Un día a la vez adquirí tanta fuerza que creí ser Superman. Me olvide nuevamente del cuerpo y creí volver al punto anterior al quiebre. Hasta anoche, hasta anoche que me metieron la mano a través de mil muros de autoconfianza y autorealización y autoconstrucción y auto… Es que no había otra respuesta en mí que no fuera furia y bronca, y autorealización para poder sobrellevar heridas físicas, materiales, psíquicas. Imágenes que vuelven como el atropello de un camión a mi cerebro. Porque sé que esto le está pasando a alguien en este mismo momento y es evitable. Porque es mucha la bronca como para que el texto sea bueno y me detenga a pensar en su estructura, o en la mía.
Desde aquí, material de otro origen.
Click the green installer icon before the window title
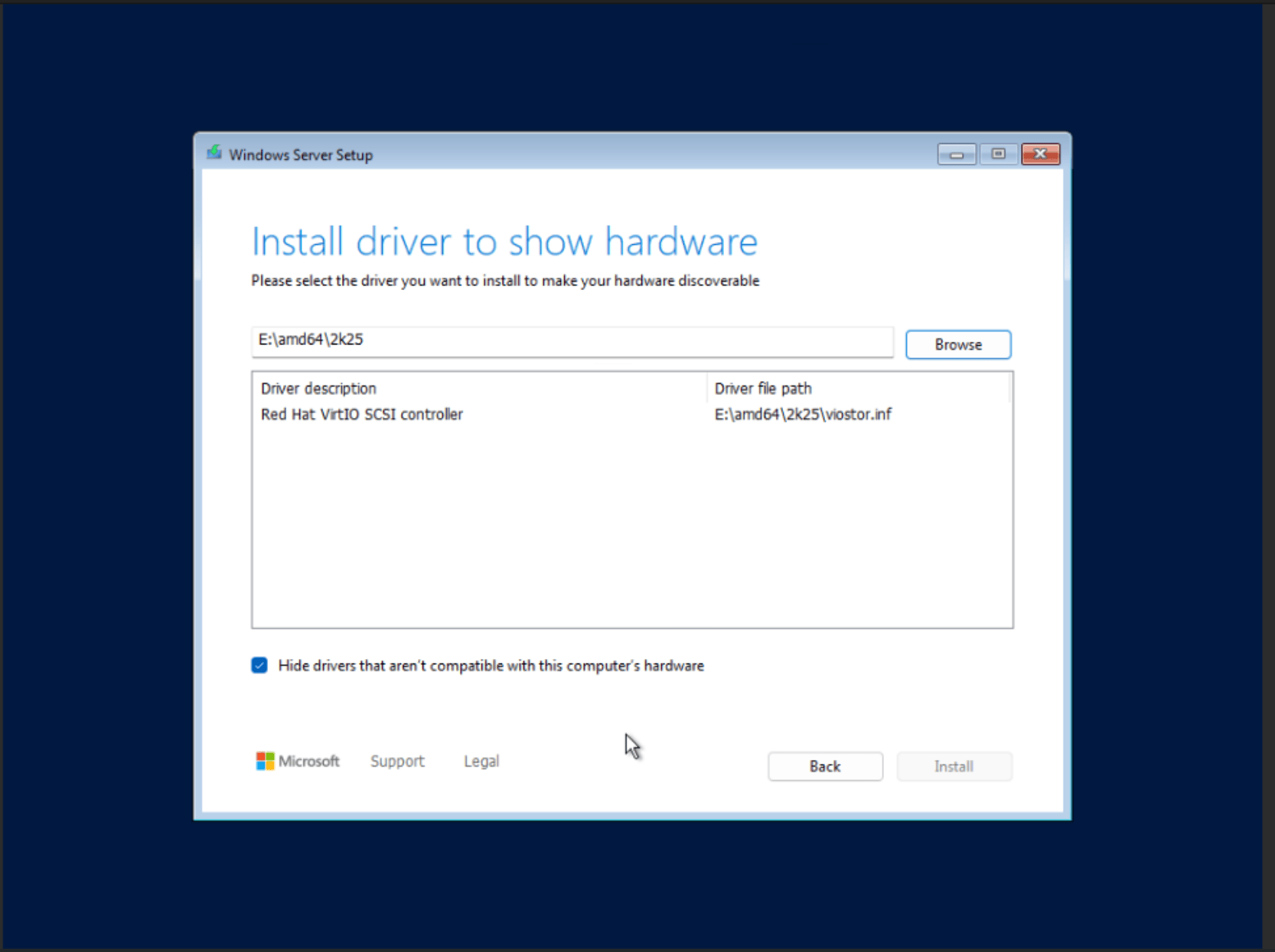Image resolution: width=1275 pixels, height=952 pixels. click(x=215, y=153)
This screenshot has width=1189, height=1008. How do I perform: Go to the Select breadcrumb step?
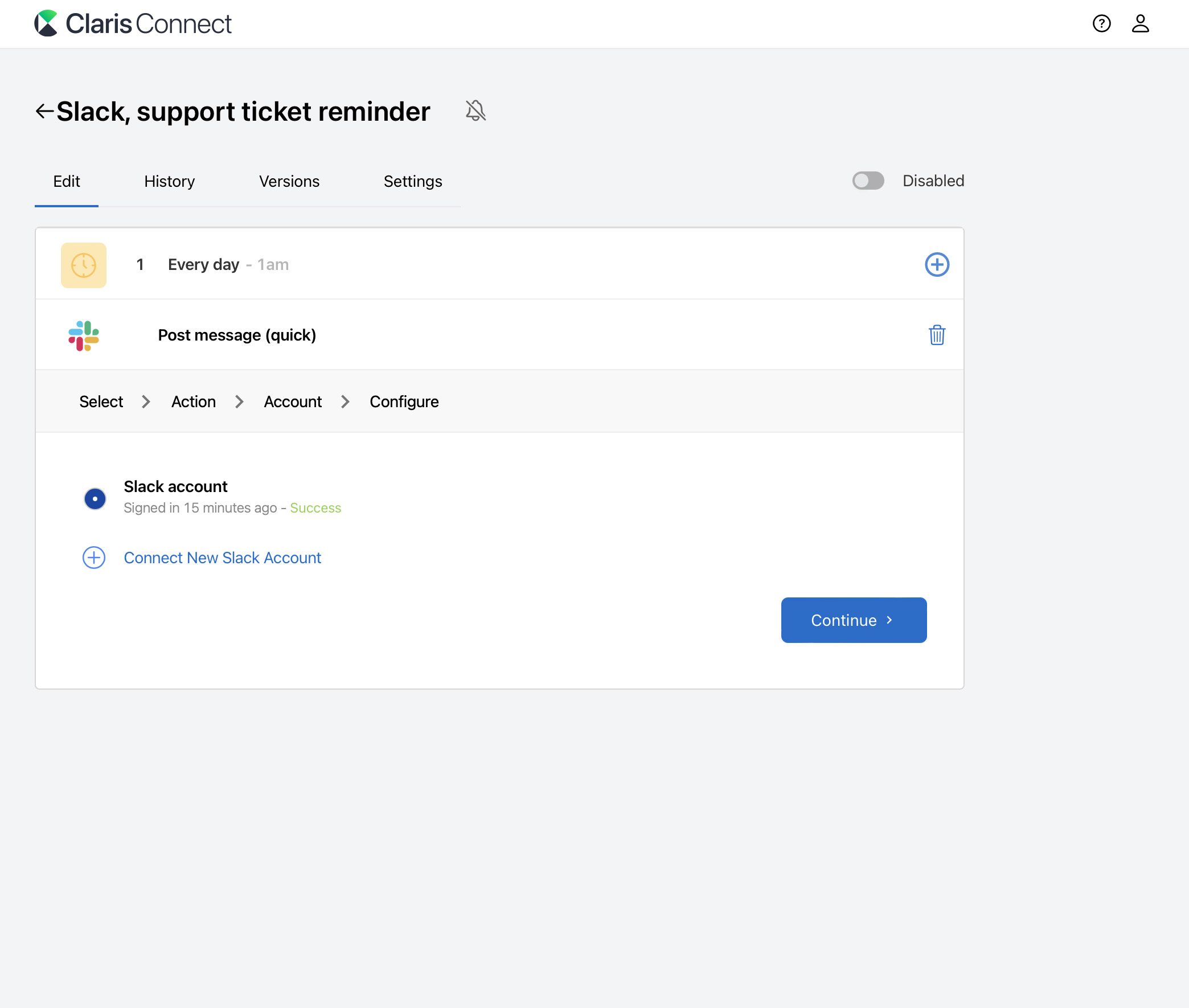[x=101, y=401]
Pero el dolor está, no se ha ido, convivo con él. Quisiera que me soltara. Ya me soltó el miedo, pero el dolor no. Entonces busco la cura. En ese camino me entrampo muchas veces. Y otras encuentro salidas que incluso parecieran ayudar a otras personas.
Tengo muchas conquistas, sobreviví a lo que muchas personas no. Pero anoche me vi vulnerable y hoy me alegro de ver ese símbolo amarillo de peligro sobre la pared de ese ser idealista y esencialista al que pareciera que siempre quiero volver como si alguna vez hubiera existido cosa alguna en el mundo. Gracias a quienes me tienden la mano para seguir reconstruyéndome con lo que cada persona me obsequia. Gracias por brindarme fuerzas, por acompañarme quienes me acompañan. Gracias a quienes se unen en este camino laberíntico de construirnos desde uno y con los demás; desde lo que verdaderamente somos. Sin representaciones, sin modelos totalitarios a seguir. Siempre luchando por construir libertad. Gracias.